Note: I also went out on a limb and asked ChatGPT to offer dipping sauce suggestions, but haven’t tested them myself, so tweak these at will. (You’ll find them at the bottom of the recipe instructions.) If you’re like me though, you’ll be a purist and enjoy your rolls as-is.


Ingredients:

  • 1 large head sour cabbage

  • 2- 2.5lbs ground pork

  • 1 cup uncooked rice

  • 1 1/2 cups kimchi, minced

  • 3-4 cups rough chopped kimchi

  • 1 large can (28 oz) diced tomatoes

  • 1 cup sauerkraut

  • 2 cups liquid (combination of kimchi juice and water)
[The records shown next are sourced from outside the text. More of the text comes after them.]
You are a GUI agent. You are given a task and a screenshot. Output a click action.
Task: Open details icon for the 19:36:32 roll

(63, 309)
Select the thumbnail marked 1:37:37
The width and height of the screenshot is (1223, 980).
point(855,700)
  • 2 cups of smoked bacon, finely chopped

  • Optional: a few slices smoked bacon or pork belly for layering


Directions:

  1. Preheat oven to 350F.

  2. Prepare the cabbage by separating and rinsing sour cabbage leaves in cool water. If needed, trim thick cabbage ribs to make rolling easier. Shake off excess water and set aside.

  3. To make the filling, in a large mixing bowl combine 2-2.5lbs of ground pork with 1 cup of rice, 2 cups of finely chopped bacon, 1 1/2 cups of minced kimchi. Mix thoroughly by hand until all ingredients are fully incorporated.

  4. Assemble the cabbage rolls with a portion of the pork mixture to suit the size of the leaf, then add a few pieces of chopped kimchi on top, and fold the sides of the leaf in and roll tightly. Set aside on a plate to assemble into baking dish.

  5. In a deep baking dish or roasting pan, line the bottom with 1 cup of sauerkraut and a handful of kimchi, then build a layer of tightly packed cabbage rolls.

  6. If using extra bacon, place a few strips across the layer, then sprinkle with 1/3 of the can of diced tomatoes and a bit more kimchi.

  7. Repeat step 6 with another layer of cabbage rolls and bacon as needed, but be sure to reserve about 1/3 of the diced tomatoes.

  8. Once the cabbage rolls are fully packed into the roasting pan set aside.

  9. Prepare the final liquid mixture by crushing or puréeing the remaining tomatoes in their juice and pour over cabbage rolls. Top with about 2 cups of water (or as needed) until the top layer of cabbage rolls are nearly covered.

  10. Cover with foil or lid and place on a foil-lined baking tray to catch any drippings, and bake at 350F for 2.5-3 hours. Top up with another 1-2 cups of water about halfway through baking.

  11. Remove the lid/foil topping for the last 30 minutes of baking time to let the top carmelize.

  12. Remove from oven and let rest for 10-15 minutes.

  13. Serve as a standalone or side accompaniment, with sour cream or a crusty bread and enjoy!



Dipping Sauce 1: Soy-Sesame Chili Dipping Sauce

Ingredients

  • 3 tbsp soy sauce

  • 1 tbsp rice vinegar

  • 1 tsp sesame oil

  • 1 tsp sugar

  • 1 clove garlic, minced

  • 1–2 tsp Korean chili flakes

  • 1 tbsp finely chopped green onions

  • 1 tsp toasted sesame seeds

Directions

  1. In a small bowl, whisk together soy sauce, vinegar, sesame oil, and sugar until sugar dissolves.

  2. Stir in chili flakes.

  3. Sprinkle with green onion and sesame seeds before serving.


Dipping Sauce 2: Creamy Gochujang-Sour Cream Sauce

Ingredients:

  • 1 cup sour cream

  • 1–2 tsp gochujang (Korean chili paste)

  • 1 tsp sesame oil

  • 1 tsp soy sauce

  • ½ tsp sugar

  • Juice of ½ lemon

  • Garnish: toasted sesame seeds, chopped chives, or a drizzle of chili oil

Directions:

  1. In a small bowl, whisk together sour cream, gochujang, sesame oil, soy sauce, sugar, and lemon juice until smooth.

  2. Taste and adjust — add more gochujang if you want it spicier, more juice if you like it tangier.

  3. Chill for 15–20 minutes before serving to let flavors meld.

  4. Garnish with sesame seeds or chives just before serving.